=== Document extract ===

I am not one of those who believes democracy will come soon either to Iraq or to the entity to be called Palestine (when—and if—the Palestinians finally grasp that they cannot have both a state and a warrant to kill Israelis). There is no reason to believe either of these polities will succeed in the democratic experiment that has failed or, to be more precise, has not been seriously tried in the Arab world. But there are improvements short of democracy: police who are not routinely brutal, government that isn't routinely corrupt, and courts that are not satraps of politics. And the Bush administration deserves credit for making clear that it will not merely enable friendlier but just as murderous successor regimes in Baghdad and Ramallah.
It is not the pursuit of good government, however, that has put this country on a collision course with the leadership in Palestine and Iraq. Our motives are more fundamental than that: The U.S. government has made a decision that it will not permit either mass terror by Baghdad or random terror by the many Palestinian militias to set the norms of how others, in the region and beyond, live or die. This is the critical principle underlying our Iraqi policy and our Palestinian policy. It is, at root, a statement about how we define civilization and how we defend it from its unconventionally armed discontents.
And how exactly has this prerogative come to the United States? Iraq has been in violation of the international weapons-inspection regime for four years. Baghdad has again and again engaged in farcical negotiations about the inspectors' return, and many of our allies have willingly participated in the farce. But in reality, such offers are simply a ruse to buy Saddam Hussein time to do what inspections are supposed to prevent: building weapons of mass death. And since no international body is willing to accept the consequences of this fraud, the responsibility falls to the United States. Our obligation is an extension of the one we assumed at the end of the Gulf war, when the United States guaranteed the lives of the Kurds and Shia, whose kin Saddam had murdered in large numbers. Before World War II no one, neither the Jews nor the Czechs nor the Chinese, were protected from their tormentors. But, had their lives mattered to the Allies, the United States and Britain might not have waited so long to take up arms and, thus, would have begun the war on a stronger footing. Morally, at least, the analogy holds for today. By defending the Kurds, who have experienced Saddam's gas firsthand, we are also defending ourselves.
As for the Palestinians, their leaders (and those of the Arab states) have been entreating us for decades to press the Israelis on their behalf, and we have done so. But not until this summer has an American president set even minimal conditions on our mediation. What President Bush has decided is that the United States cannot be an honest mediator so long as one of the parties to the conflict consists of mendacious murderers. If they want the United States to be their facilitator, they must abide by American terms. Otherwise, they're on their own.

===

Instruction 1: Copy out the passage on U.S. policy toward Iraq and the Palestinians, starting at "It is not the" and ending at "unconventionally armed discontents.".
Instruction 2: In the passage on U.S. policy toward Iraq and the Palestinians, how long has Iraq been in violation of the international weapons-inspection regime?
Rely only on the passage given here.

=== Dataset excerpt ===

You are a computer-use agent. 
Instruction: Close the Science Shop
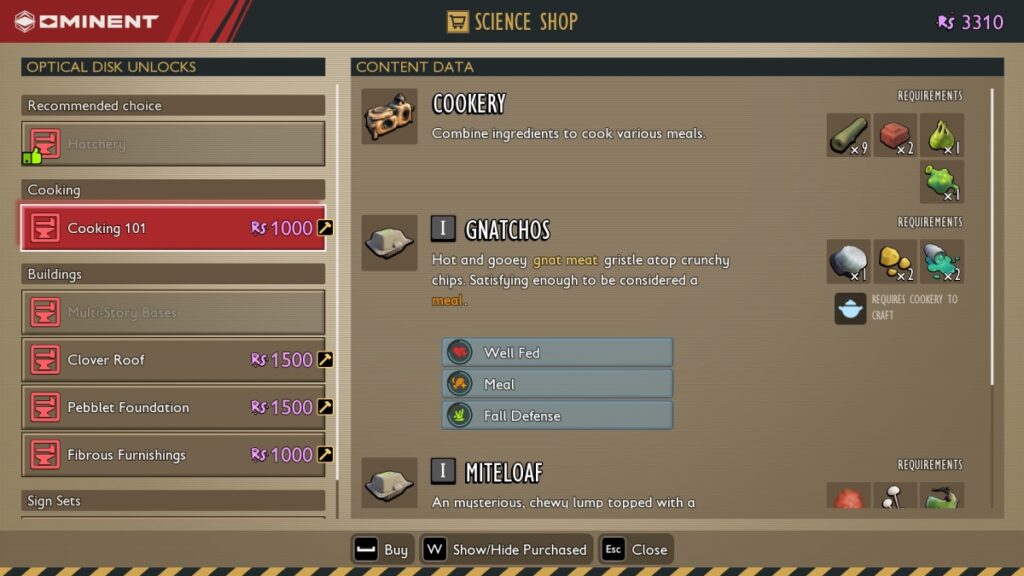tap(636, 549)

===

Solution 1:
It is not the pursuit of good government, however, that has put this country on a collision course with the leadership in Palestine and Iraq. Our motives are more fundamental than that: The U.S. government has made a decision that it will not permit either mass terror by Baghdad or random terror by the many Palestinian militias to set the norms of how others, in the region and beyond, live or die. This is the critical principle underlying our Iraqi policy and our Palestinian policy. It is, at root, a statement about how we define civilization and how we defend it from its unconventionally armed discontents.

Solution 2: Four years.